I was confused by this, but figured it was really none of my business. Skip ahead many years, and my daughter (age 29) is involved with a guy who seems to be the adult version of these guys from high school. Their relationship started slowly, but seemed to be going well. Suddenly, he decided he needed “space” and put the relationship on hold. They still talk and he says he is still interested but needs to be more “ready to commit” before they can get back together. Last night, he cancelled plans with my daughter and played poker with the guys.
I didn’t understand these guys back then, and tirty five years later, I am still baffled.
Some blokes just like the company of other men… could be due to insecurity, an inability to communicate with women, or just that their interests tend to be shared only by men.
There ain’t too many women I know who like the idea of sitting around till 4am puffing cigars and playing poker. But if that’s what floats your boat, you’ll seek out people (in this case, guys) who share those interests.
This one’s easy to overthink. It’s simply that he enjoys the things he does with his friends quite a lot. After all, he’s been hanging out with (guy) friends all his life – it’s what he does! They might play some cards, watch some football, shoot the shit… generally laughing and having a great time all the while.

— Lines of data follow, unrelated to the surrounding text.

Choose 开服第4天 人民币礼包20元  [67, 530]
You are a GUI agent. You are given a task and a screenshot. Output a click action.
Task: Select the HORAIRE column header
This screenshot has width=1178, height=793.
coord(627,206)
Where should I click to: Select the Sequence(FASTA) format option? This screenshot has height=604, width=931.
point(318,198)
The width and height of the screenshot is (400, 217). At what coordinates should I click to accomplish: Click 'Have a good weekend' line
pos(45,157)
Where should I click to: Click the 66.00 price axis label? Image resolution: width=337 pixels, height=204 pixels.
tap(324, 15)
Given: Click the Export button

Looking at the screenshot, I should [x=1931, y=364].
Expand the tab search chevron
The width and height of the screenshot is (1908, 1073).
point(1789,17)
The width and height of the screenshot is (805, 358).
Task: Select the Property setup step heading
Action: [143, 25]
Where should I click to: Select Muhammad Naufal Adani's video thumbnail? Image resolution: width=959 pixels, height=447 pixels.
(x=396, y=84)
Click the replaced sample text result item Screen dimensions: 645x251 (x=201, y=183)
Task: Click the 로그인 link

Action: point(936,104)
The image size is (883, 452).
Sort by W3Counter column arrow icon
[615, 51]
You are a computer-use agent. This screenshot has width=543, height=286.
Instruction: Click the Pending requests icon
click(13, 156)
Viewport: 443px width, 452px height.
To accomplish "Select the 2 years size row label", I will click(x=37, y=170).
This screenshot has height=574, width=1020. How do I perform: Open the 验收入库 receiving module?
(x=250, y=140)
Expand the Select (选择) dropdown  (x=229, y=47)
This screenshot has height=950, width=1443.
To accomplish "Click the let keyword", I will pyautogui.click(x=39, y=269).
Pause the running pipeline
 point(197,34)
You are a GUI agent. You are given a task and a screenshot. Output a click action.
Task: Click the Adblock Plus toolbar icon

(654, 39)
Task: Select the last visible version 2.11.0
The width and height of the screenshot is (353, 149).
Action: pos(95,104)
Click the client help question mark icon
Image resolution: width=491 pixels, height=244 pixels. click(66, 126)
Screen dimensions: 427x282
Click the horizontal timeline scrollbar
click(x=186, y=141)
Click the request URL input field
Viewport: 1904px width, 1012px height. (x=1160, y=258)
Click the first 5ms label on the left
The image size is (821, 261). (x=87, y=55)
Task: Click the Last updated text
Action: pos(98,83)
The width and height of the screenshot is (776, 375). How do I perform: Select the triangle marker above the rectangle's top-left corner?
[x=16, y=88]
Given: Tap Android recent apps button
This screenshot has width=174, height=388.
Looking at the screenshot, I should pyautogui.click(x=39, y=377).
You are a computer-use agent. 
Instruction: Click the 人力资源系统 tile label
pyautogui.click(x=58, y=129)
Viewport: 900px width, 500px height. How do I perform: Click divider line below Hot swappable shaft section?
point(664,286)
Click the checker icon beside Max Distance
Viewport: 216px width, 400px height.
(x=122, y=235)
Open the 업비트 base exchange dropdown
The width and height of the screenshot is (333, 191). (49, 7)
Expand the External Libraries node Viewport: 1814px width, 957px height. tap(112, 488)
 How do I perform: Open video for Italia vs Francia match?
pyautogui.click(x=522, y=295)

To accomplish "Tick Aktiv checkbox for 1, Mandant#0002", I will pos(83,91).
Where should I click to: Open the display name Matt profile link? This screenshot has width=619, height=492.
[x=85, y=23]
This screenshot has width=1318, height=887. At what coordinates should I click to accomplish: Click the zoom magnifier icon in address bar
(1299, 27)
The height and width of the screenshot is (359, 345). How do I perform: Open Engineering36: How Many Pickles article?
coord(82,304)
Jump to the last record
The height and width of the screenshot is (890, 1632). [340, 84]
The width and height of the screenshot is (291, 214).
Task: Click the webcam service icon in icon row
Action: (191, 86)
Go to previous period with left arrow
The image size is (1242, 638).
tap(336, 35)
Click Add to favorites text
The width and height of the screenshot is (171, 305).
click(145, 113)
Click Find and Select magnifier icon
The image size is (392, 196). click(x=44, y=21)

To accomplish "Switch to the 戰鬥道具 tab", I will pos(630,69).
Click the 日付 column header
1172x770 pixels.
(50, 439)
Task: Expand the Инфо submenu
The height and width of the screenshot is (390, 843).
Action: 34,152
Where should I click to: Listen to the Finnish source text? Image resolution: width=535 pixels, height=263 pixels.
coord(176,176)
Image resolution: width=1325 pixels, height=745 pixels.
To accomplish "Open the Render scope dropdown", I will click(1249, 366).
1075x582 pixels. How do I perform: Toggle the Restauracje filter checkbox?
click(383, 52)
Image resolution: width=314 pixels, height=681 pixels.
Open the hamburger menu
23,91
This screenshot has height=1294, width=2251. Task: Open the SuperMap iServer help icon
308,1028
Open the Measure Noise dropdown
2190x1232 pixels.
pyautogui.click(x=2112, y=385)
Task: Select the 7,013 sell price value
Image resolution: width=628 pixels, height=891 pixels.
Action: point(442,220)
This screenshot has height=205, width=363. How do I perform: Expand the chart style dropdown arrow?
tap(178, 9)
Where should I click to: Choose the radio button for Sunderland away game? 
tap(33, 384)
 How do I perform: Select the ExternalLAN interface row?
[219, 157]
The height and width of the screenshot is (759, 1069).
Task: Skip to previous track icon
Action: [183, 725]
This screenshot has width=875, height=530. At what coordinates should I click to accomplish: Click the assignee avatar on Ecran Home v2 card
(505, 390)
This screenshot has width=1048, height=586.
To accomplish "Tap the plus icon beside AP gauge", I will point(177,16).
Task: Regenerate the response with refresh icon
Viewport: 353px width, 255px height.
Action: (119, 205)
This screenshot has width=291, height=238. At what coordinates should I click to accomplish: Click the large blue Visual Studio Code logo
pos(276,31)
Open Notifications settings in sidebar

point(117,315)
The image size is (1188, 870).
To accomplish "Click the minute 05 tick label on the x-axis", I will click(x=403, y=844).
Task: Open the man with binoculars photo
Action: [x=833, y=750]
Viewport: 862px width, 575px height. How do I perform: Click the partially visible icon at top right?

If he gets interested in a girl and compatibility between them is such that her companionship would trump all of the above, he’s not going to know that for quite a while. The amount of time depends on the state of mind of the guy. If he’s enjoying life and in no particular rush to settle down, then deciding on any given occasion between:
(a) having a great time hanging out with his friends, or
(b) having a less great time going to dinner and watching a movie with the girl,
is a no brainer for him.
If the girl is in a different state of mind – if finding Mr. Right is high on her list – then things aren’t going to be pretty. She will approach the relationship assuming “he might be”, and he might be approaching the relationship assuming “she probably isn’t”. Since this gives (a) a big advantage over (b), such situations usually have no chance to change since, well, he’s hanging out with his guys all the time.